“Flatten the curve” is the goal when it applies to the COVID-19 infections graph. But that's not the goal for a vaccination graph, especially in a county where just over 50% of eligible residents are fully vaccinated.
Unfortunately, Allen County's vaccine graph is trending downward as its infections graph climbs. This is not the route to ending the pandemic. With the start of the school year days away and a majority of students too young to be inoculated, the unvaccinated residents who are eligible must step up and do the right thing.
Allen County recorded its 700th COVID-related death this week, along with 82 new virus cases. The seven-day positivity rate for infections climbed to 7.8%.
Statewide, the positivity rate stood at 6.7% as of Thursday. Another 1,284 Hoosiers were diagnosed with the coronavirus. Six deaths were added to a death toll approaching 14,000.
The low vaccination rate is disheartening, to say the least. In the 46741 area code, northeast of Fort Wayne, only 23.8% of eligible residents are fully vaccinated. Those who aren't place themselves, family, friends and neighbors at risk of infection.
Interruptions to the school year and the loss of learning time will undoubtedly stand as one of the pandemic's most costly and enduring effects. Dr. Tony GiaQuinta, a Fort Wayne pediatrician, laid out some of the damages in an op-ed column published Sunday. In children who took online classes, he described “dramatic weight gains, spikes in insulin resistance and signs of damaged livers from fat deposits resulting from decreased caloric expenditure and unlimited snacking access.”
Even more alarming are his clinic's reports of suicide attempts and completions.
The American Academy of Pediatrics is now recommending all students wear masks in school this fall. With vaccines widely available to anyone older than 12, a return to the classroom without them should have been a no-brainer. But too many adults focused on fighting mask requirements instead of urging vaccinations. Those adults bear responsibility for the unnecessary risk.

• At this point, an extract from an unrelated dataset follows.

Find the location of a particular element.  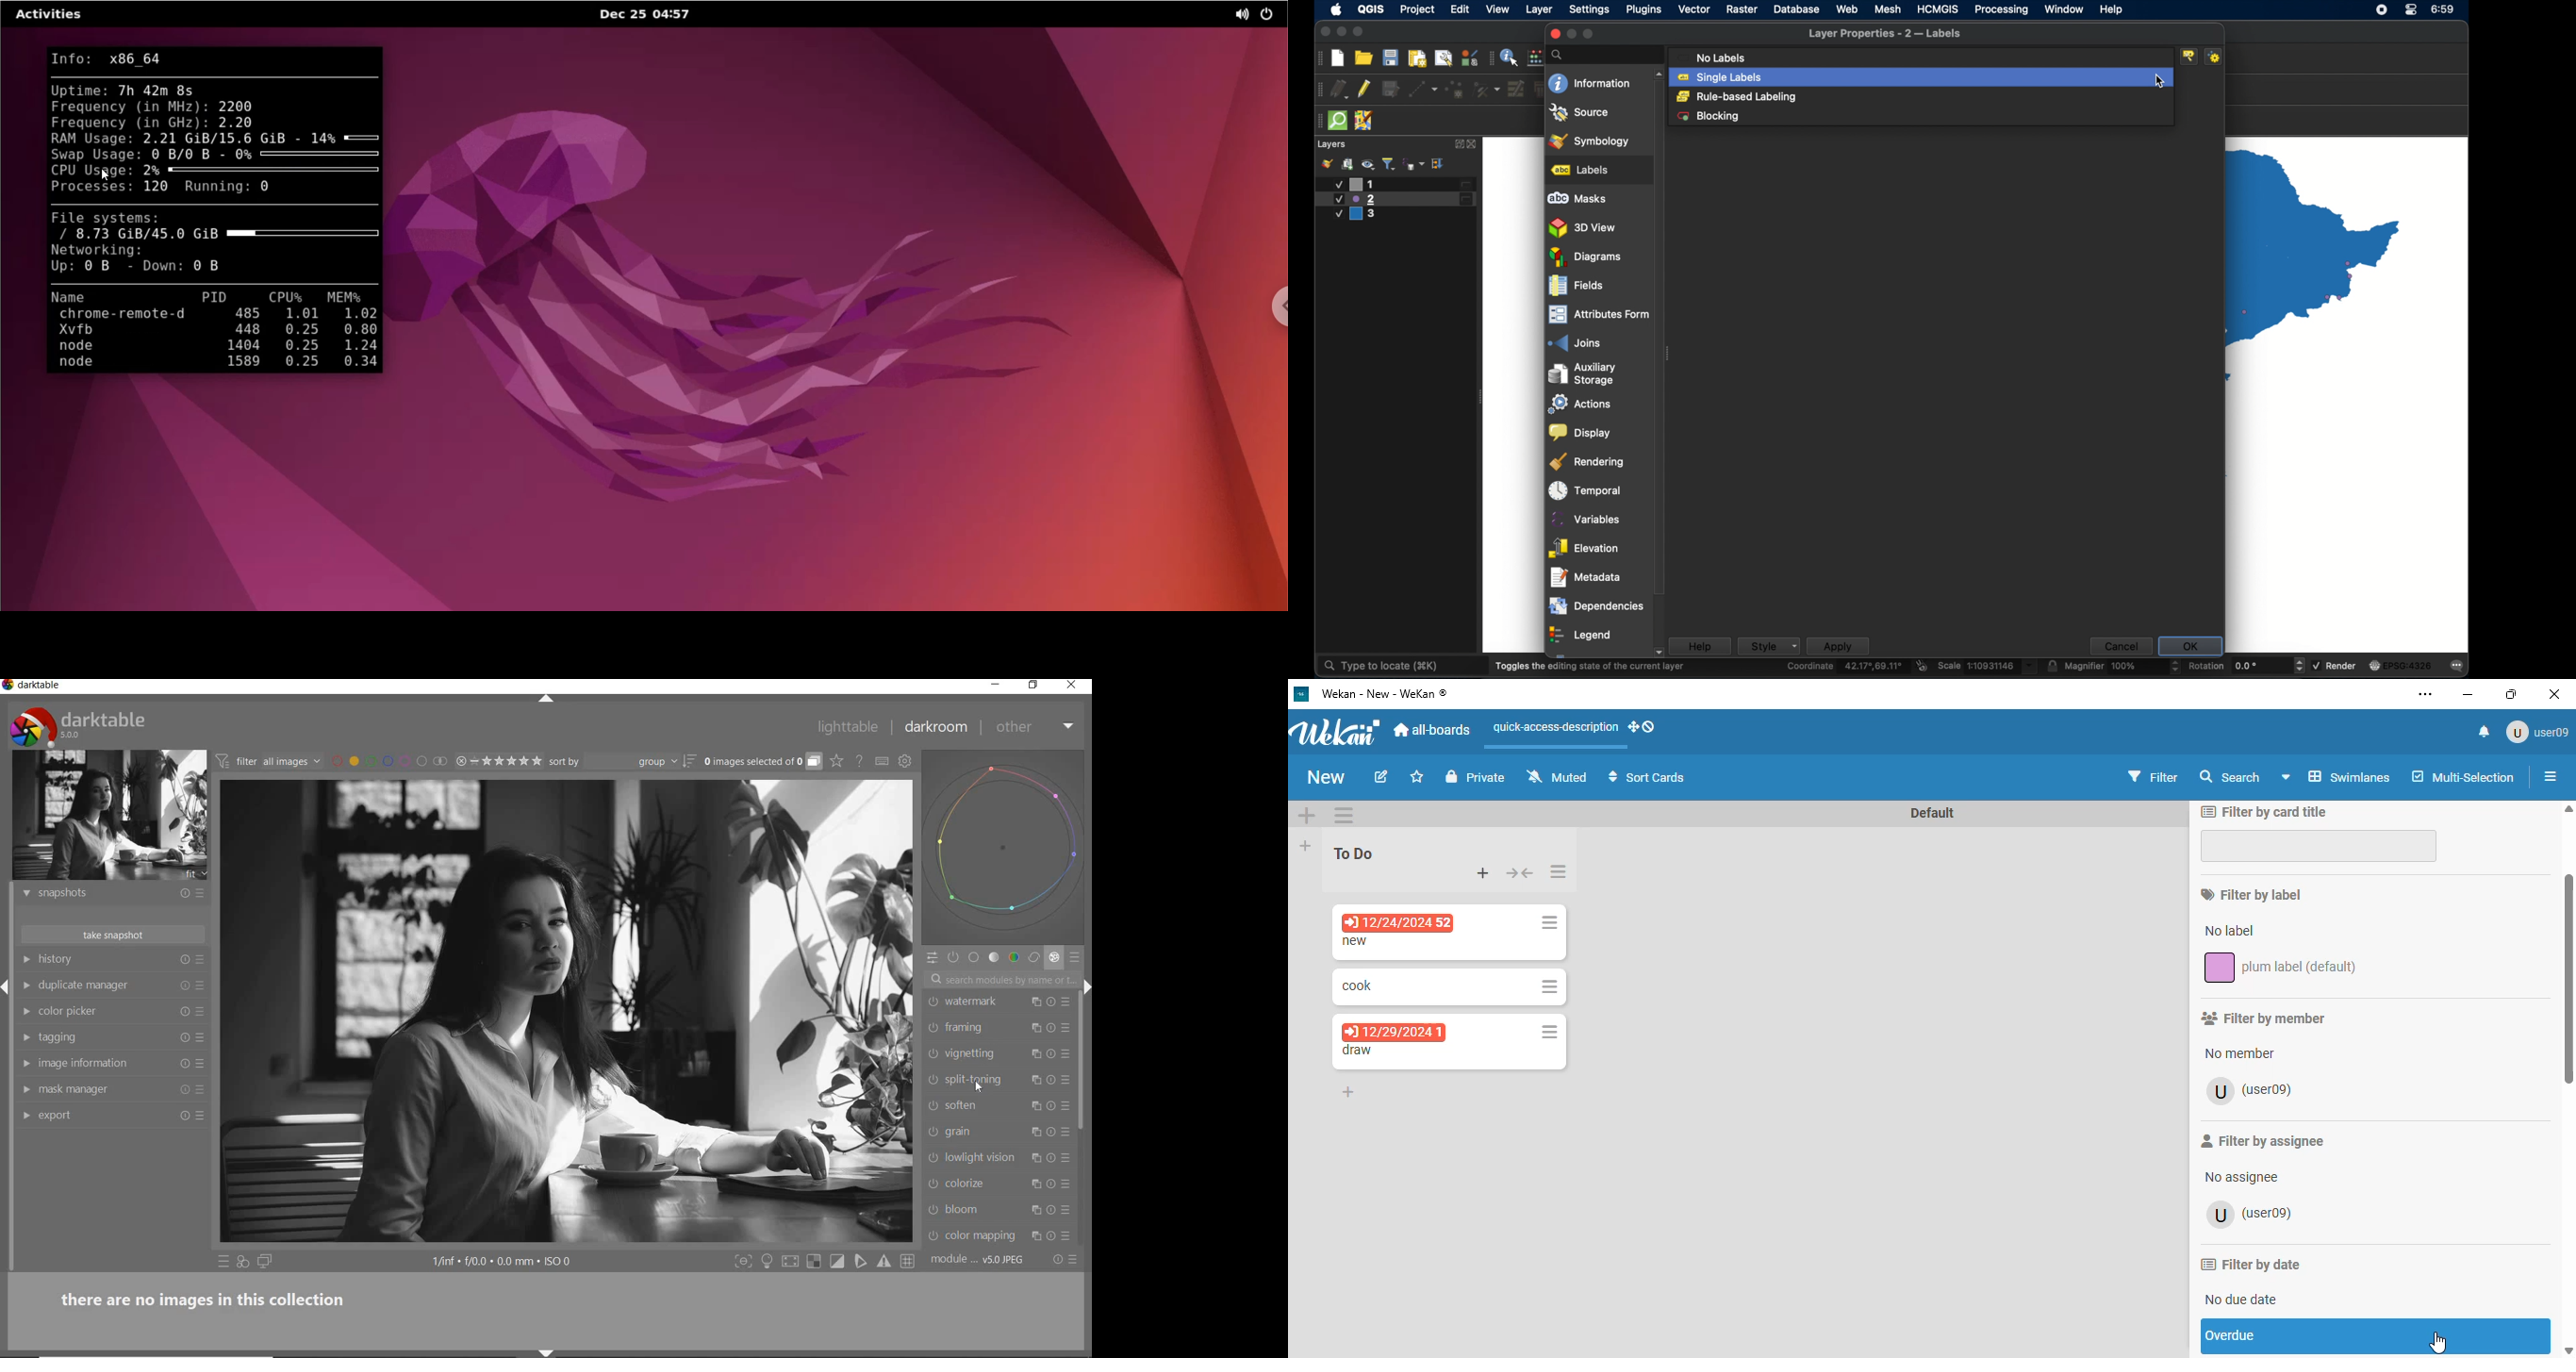

expand grouped images is located at coordinates (762, 762).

Children need to return to school and to classrooms without risk of becoming ill or dying. Adults must step up and be vaccinated.
Allen County Department of Health responds to untruthful claims about the COVID-19 vaccine:
Will the COVID-19 vaccine make me sick with COVID-19?
No. None of the authorized COVID-19 vaccines available in the United States contain live COVID-19 virus and cannot make you sick with COVID-19. Some people experience discomfort in the days following their immunization, which can be an indication the body's immune system is working with the vaccine to develop antibodies. Some common side effects include pain, redness or soreness where the shot was given; fatigue; chills and fever.
Will I test positive for COVID-19 after getting the COVID-19 vaccine?
No. Neither the recently authorized and recommended vaccines nor the other COVID-19 vaccines currently in clinical trials in the United States can cause you to test positive on viral tests.
I already had COVID-19 and recovered – do I still need to get vaccinated?
Yes. Re-infection with COVID-19 is possible. You need to be vaccinated regardless of your COVID-19 history. You may get the COVID-19 vaccine as soon as your isolation period is over and symptoms are gone. You should not get a vaccine while sick or during the isolation period to avoid exposing others.
Will a COVID-19 vaccination protect me from getting sick with COVID-19?
Yes. COVID-19 vaccination teaches your immune system how to recognize and fight off the COVID-19 virus.
Will the COVID-19 vaccine alter my DNA?
Absolutely not. COVID-19 mRNA vaccines do not change or interact with your DNA in any way.